〔2011/2/7〕IDC Japan、国内中堅中小企業IT市場予測を発表、2011年には4年ぶりのプラス成長と予測

 IDC Japanは、国内中堅中小企業IT市場の2010年~2014年の予測アップデートを発表した。これによると、2010年の国内中堅中小企業IT市場規模は、3兆6361億円で前年比マイナス0.1%となったが、2011年は3兆6380億円で前年比0.1%増と4年ぶりのプラス成長への回復を予測している。
2010年の国内経済は、徐々に明るい兆しが見えたものの、依然として不透明な状況が継続した。したがって経営体力に乏しい中堅中小企業では、サーバー、PCなどのハードウェアにおいて更新需要は再開したが、新規システムなどのIT支出の抑制は継続したため、同年の国内中堅中小企業IT市場は3年連続でマイナス成長となった。なお2011年は、中堅中小企業の中でも従業員規模の大きい企業を中心に基幹系システム更新、新規システムなどのIT支出が復調するとみているが、依然として経済環境は不安定なことから、市場全体では微増にとどまるとみている。
* * *
» **課題の要件**: 中堅中小企業IT市場予測の本文にある「2010年の国内経済は、徐々に明るい兆しが見えたものの、依然として不透明な状況が継続した。」を英語に訳せ。

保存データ
* * *
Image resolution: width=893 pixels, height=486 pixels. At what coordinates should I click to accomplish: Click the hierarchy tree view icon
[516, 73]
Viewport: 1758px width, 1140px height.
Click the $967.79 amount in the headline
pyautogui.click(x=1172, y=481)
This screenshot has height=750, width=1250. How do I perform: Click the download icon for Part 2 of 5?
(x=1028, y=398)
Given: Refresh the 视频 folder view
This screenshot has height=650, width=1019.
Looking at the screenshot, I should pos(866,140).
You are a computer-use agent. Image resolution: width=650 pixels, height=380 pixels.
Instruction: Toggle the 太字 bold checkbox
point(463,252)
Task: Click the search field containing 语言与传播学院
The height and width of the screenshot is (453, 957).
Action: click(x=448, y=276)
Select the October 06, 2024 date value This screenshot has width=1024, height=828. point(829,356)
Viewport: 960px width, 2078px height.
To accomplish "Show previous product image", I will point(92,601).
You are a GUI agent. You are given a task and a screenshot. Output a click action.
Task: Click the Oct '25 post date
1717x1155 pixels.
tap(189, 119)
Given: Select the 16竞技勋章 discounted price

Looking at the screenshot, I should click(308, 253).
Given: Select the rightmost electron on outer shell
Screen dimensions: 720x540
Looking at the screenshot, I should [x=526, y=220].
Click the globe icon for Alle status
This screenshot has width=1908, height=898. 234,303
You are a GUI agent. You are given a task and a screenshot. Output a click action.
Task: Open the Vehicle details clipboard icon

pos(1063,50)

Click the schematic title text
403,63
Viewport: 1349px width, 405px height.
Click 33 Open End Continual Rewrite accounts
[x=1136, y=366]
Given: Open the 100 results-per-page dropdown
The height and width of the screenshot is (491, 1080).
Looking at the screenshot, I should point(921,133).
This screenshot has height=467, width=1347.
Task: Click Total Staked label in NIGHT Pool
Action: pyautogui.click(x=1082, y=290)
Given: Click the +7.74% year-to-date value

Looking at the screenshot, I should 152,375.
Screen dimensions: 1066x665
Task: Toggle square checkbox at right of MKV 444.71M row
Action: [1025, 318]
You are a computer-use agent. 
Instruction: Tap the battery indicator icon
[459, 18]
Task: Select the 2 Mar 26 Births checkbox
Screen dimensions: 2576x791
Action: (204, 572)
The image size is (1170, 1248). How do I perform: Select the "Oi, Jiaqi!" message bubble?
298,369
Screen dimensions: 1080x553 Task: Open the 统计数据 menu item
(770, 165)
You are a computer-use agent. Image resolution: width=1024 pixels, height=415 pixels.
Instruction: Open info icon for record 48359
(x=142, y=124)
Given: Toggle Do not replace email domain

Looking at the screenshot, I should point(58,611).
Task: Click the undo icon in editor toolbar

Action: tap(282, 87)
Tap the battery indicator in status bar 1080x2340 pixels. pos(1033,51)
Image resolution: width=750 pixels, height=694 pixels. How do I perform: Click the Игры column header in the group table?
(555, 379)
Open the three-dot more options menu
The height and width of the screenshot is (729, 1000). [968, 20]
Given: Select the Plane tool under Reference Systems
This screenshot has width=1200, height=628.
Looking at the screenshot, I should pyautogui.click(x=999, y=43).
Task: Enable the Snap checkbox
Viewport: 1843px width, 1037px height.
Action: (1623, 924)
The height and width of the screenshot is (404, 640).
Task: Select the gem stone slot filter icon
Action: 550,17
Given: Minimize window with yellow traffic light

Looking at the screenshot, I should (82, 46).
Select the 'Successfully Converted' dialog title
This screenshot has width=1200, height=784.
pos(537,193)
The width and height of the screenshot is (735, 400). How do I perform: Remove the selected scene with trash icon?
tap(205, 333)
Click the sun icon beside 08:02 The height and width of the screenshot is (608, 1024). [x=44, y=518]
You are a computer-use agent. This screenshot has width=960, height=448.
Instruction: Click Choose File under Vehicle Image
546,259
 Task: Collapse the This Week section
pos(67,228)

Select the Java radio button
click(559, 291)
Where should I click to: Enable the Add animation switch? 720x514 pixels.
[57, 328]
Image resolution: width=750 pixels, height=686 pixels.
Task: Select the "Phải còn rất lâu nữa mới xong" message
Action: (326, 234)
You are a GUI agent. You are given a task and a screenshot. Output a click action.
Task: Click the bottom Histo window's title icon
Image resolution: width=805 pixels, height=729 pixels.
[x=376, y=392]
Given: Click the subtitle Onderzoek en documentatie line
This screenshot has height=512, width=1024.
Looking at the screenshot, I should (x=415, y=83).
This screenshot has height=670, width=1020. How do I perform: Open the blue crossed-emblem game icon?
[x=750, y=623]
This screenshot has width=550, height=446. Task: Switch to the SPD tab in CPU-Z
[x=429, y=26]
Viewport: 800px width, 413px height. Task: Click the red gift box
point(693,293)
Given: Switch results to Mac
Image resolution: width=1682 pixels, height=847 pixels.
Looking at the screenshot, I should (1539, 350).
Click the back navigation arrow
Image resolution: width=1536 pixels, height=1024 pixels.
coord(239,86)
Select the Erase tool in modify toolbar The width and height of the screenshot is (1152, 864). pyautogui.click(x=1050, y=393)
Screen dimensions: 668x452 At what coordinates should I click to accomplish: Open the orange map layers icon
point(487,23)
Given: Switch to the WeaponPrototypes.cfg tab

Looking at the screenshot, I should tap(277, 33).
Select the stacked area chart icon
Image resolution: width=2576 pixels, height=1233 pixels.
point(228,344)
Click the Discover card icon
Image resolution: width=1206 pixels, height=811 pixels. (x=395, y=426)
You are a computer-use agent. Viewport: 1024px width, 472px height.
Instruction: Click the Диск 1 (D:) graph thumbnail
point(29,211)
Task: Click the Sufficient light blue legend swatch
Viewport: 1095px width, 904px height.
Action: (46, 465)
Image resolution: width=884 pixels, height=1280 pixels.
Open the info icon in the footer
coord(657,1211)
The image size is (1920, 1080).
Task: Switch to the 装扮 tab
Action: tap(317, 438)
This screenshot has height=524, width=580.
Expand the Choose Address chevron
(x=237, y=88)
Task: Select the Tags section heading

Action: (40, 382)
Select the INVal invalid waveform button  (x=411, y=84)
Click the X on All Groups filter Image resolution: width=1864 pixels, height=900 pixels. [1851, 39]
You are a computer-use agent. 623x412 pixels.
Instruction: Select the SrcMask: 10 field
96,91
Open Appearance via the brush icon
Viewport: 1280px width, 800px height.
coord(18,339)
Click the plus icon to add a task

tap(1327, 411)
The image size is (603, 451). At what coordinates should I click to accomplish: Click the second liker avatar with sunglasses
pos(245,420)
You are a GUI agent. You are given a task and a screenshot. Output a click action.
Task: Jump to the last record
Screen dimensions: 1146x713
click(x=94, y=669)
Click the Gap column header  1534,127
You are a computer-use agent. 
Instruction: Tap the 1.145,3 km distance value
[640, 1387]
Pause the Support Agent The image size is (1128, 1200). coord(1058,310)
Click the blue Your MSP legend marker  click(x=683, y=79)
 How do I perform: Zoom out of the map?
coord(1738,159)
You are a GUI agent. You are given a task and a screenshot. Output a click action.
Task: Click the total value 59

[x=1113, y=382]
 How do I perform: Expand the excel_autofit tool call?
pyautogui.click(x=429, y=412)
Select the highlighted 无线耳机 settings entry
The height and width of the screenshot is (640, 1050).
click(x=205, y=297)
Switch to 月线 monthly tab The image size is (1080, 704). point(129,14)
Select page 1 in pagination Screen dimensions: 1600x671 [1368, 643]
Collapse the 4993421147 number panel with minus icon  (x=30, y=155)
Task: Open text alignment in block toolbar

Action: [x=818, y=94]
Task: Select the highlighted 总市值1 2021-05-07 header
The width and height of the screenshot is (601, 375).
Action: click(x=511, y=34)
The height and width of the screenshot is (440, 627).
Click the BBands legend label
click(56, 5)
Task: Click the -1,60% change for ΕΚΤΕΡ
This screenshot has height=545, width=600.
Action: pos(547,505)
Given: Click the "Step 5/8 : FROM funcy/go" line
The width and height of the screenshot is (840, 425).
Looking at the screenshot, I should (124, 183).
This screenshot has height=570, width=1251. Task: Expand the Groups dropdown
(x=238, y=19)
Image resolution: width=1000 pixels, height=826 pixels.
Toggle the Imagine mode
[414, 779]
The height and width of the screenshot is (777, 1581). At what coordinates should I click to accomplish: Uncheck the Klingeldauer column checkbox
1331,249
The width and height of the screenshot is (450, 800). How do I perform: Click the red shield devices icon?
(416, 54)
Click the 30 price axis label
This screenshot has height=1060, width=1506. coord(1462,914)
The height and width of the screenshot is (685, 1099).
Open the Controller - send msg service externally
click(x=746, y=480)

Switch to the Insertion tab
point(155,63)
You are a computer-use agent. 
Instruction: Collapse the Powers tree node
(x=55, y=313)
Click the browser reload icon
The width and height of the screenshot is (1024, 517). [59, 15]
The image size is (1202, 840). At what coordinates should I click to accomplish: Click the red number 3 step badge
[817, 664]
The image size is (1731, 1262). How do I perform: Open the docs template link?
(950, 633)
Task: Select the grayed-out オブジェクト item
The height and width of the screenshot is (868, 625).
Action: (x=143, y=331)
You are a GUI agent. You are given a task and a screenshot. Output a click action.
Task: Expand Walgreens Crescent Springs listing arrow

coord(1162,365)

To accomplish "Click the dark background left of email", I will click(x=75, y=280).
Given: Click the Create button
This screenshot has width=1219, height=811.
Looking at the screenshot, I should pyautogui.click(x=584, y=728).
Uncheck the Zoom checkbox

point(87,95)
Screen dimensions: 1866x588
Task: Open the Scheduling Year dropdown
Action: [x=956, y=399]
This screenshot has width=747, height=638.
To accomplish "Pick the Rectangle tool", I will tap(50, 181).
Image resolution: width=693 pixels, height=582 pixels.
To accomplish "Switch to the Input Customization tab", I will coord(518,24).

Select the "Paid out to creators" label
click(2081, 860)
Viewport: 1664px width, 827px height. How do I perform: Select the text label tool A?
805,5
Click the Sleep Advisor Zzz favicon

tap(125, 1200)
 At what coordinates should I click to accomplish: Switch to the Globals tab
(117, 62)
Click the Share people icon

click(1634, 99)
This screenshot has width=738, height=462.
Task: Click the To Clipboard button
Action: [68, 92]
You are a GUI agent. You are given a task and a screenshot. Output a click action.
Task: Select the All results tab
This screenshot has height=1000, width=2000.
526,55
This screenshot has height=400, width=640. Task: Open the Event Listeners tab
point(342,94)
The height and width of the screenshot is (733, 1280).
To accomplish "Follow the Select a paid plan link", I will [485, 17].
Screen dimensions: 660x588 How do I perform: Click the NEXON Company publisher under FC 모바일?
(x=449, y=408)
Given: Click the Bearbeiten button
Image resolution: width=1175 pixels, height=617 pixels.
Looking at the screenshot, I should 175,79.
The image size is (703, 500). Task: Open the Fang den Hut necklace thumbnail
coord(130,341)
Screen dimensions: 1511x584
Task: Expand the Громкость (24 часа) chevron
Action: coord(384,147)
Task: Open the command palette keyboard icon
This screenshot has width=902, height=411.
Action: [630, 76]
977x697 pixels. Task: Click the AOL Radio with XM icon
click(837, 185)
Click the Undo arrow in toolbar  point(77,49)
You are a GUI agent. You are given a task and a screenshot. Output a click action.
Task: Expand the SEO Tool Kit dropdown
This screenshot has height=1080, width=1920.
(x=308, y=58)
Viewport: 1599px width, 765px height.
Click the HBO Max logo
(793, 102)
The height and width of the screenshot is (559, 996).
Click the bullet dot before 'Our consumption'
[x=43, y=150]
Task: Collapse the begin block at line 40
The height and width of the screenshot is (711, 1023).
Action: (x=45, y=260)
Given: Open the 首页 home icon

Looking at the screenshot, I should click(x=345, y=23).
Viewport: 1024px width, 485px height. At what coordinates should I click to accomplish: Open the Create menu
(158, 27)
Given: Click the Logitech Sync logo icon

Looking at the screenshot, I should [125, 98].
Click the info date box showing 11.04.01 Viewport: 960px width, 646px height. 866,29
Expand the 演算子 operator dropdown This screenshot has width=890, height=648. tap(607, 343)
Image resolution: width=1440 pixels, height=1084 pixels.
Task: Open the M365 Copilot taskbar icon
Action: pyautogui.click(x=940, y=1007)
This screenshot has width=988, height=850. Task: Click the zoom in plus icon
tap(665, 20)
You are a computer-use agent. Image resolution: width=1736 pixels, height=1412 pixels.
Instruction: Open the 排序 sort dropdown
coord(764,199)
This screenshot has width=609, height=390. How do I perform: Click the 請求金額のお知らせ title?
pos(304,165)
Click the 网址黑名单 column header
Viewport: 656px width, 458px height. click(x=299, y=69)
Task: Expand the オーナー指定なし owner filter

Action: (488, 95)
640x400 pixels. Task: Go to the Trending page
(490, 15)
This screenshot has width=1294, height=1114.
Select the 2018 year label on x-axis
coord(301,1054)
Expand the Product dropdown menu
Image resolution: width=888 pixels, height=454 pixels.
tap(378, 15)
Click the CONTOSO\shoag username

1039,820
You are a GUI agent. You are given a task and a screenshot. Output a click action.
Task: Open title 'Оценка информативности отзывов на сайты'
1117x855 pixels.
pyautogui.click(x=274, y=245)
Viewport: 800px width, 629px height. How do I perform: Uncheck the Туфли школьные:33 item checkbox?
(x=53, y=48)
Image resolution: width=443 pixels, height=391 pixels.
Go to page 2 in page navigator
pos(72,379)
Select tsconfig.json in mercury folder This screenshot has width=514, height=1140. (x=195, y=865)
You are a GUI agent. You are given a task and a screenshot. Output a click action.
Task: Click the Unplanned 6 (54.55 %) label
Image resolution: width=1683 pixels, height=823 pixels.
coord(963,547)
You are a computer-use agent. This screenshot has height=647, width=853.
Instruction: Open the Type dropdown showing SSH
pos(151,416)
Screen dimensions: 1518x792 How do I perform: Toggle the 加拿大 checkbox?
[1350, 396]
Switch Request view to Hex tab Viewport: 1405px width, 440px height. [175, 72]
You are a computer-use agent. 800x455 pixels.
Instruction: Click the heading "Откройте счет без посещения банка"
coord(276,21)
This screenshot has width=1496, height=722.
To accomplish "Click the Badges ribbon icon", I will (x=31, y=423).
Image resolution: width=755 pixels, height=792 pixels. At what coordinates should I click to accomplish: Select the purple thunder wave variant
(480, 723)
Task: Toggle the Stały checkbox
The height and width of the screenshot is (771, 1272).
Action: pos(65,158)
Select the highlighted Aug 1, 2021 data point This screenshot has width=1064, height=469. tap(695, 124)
* * *
» **解答欄**: Although the domestic economy in 2010 gradually showed bright signs, the uncertain situation still continued.